* _WHAT TO WORK ON_
Which lines of the records contain "below"? Collect every one of them.
Top of SOURCE DATA
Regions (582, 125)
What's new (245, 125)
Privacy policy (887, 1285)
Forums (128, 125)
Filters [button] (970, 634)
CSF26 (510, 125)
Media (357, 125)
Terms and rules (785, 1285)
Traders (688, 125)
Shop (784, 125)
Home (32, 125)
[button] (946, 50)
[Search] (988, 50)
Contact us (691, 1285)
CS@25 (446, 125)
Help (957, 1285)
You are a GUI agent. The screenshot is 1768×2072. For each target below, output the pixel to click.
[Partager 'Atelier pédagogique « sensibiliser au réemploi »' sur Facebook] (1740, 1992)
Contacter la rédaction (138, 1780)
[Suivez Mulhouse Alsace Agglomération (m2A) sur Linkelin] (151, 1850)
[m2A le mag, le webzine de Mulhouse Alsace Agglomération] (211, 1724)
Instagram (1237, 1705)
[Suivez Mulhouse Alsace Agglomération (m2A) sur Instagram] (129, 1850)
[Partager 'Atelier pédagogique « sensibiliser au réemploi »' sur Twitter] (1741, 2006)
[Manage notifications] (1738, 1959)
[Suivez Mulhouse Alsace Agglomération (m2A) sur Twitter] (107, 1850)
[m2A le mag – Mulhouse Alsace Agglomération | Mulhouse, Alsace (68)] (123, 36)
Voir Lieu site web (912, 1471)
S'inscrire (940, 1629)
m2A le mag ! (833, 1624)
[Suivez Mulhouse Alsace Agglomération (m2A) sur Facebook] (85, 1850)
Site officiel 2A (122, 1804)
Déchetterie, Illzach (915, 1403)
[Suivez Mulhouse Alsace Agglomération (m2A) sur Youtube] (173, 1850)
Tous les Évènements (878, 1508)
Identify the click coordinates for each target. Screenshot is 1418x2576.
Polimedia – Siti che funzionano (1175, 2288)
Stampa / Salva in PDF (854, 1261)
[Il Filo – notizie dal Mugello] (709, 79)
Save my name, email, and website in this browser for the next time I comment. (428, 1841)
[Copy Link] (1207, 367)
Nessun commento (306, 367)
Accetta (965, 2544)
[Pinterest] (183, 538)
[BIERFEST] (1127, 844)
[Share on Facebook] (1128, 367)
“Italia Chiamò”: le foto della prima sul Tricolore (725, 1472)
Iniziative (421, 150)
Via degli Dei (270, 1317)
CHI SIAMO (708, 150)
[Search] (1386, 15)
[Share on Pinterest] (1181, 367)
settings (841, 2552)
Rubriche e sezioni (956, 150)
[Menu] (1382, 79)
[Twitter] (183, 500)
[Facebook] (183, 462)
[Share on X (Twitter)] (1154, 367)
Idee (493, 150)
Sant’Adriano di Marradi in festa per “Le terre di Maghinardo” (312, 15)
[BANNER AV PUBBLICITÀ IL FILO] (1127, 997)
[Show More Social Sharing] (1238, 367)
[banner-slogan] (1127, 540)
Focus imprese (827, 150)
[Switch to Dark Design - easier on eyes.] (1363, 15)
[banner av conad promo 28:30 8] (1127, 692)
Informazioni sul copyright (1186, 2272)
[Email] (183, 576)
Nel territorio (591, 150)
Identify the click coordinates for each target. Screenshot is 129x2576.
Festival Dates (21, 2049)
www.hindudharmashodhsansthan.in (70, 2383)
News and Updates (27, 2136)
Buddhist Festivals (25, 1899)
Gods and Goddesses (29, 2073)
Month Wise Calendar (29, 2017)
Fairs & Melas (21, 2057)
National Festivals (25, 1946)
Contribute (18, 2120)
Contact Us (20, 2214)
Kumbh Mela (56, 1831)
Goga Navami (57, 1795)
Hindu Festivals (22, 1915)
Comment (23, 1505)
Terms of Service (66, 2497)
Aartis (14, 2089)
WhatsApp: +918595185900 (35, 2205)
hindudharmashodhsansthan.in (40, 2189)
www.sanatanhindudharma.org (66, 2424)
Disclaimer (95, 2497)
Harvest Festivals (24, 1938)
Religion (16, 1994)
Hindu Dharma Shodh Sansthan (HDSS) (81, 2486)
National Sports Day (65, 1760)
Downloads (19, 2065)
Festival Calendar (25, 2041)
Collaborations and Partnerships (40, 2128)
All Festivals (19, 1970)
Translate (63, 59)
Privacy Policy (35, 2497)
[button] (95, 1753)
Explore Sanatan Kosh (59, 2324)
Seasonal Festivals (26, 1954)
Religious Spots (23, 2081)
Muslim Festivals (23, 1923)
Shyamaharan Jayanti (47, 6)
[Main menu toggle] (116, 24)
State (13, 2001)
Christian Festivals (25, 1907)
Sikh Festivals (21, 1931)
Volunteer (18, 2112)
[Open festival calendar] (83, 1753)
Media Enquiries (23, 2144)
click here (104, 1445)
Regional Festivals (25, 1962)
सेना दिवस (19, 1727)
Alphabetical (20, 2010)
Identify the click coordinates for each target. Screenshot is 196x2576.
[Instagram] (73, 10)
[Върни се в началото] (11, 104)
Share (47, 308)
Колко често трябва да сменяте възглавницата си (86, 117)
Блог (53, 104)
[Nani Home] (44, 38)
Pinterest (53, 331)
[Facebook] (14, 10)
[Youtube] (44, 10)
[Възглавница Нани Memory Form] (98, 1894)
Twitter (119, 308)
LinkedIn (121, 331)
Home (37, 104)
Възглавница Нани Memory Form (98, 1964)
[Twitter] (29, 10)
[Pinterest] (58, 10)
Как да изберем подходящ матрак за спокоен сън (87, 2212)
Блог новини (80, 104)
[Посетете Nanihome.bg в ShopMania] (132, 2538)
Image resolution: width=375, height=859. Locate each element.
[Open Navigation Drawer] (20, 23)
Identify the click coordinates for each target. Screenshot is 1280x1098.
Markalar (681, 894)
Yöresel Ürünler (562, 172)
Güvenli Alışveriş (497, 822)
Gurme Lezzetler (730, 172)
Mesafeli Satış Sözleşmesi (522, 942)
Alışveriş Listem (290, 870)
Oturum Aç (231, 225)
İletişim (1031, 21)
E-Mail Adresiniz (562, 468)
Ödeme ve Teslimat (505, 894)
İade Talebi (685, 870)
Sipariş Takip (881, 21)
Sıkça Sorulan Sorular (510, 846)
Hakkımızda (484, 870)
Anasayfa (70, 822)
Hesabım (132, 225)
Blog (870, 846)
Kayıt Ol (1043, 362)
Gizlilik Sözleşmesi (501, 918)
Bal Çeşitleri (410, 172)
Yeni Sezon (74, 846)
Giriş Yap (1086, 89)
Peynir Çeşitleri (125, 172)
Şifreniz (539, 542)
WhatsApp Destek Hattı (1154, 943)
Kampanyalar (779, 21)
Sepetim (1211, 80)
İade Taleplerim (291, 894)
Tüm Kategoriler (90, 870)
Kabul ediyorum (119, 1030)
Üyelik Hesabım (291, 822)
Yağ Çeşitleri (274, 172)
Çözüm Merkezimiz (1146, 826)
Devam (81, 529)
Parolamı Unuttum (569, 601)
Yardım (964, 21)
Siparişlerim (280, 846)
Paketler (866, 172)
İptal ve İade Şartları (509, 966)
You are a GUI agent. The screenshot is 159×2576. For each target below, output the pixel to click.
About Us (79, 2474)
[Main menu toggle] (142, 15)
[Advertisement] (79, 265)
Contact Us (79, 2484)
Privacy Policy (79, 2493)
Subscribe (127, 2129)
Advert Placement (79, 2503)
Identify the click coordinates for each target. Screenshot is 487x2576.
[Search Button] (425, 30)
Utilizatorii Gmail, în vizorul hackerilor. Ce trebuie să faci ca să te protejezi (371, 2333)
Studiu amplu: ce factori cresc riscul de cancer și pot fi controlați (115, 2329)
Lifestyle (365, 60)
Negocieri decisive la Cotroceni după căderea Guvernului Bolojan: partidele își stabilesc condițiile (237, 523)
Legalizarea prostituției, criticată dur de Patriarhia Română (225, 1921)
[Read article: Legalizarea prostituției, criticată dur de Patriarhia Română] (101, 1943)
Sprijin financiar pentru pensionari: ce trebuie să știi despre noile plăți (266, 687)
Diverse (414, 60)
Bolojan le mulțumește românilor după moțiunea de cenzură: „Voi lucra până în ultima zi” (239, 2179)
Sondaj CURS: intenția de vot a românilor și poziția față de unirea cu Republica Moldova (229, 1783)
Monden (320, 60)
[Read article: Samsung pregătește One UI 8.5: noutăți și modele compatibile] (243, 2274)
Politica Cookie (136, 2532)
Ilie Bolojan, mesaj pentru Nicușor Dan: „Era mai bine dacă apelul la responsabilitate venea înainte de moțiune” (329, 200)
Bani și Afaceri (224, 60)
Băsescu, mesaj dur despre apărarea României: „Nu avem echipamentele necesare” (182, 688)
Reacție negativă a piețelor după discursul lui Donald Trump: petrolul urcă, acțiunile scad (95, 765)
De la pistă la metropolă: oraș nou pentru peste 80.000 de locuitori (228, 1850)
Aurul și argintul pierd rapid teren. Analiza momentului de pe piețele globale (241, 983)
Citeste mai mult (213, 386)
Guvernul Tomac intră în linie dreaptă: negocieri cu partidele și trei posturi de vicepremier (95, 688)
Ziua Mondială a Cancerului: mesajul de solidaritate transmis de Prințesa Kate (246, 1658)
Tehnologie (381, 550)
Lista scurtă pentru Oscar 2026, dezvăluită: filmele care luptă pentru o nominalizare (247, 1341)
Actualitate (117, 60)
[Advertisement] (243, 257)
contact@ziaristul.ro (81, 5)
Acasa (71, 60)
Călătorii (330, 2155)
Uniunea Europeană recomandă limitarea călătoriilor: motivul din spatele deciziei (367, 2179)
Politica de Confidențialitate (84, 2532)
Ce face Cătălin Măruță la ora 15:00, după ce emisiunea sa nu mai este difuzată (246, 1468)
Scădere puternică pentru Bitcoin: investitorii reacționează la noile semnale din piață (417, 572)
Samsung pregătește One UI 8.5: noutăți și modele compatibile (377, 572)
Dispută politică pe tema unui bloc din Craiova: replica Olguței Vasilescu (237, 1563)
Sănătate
Bottom of SOURCE DATA
* _EXERCISE OUTPUT_
You are a GUI agent. The screenshot is 1768×2072. For each target below, output the pixel to click.
You are a GUI agent. The screenshot is 159×2576. For each target below, output the pixel to click.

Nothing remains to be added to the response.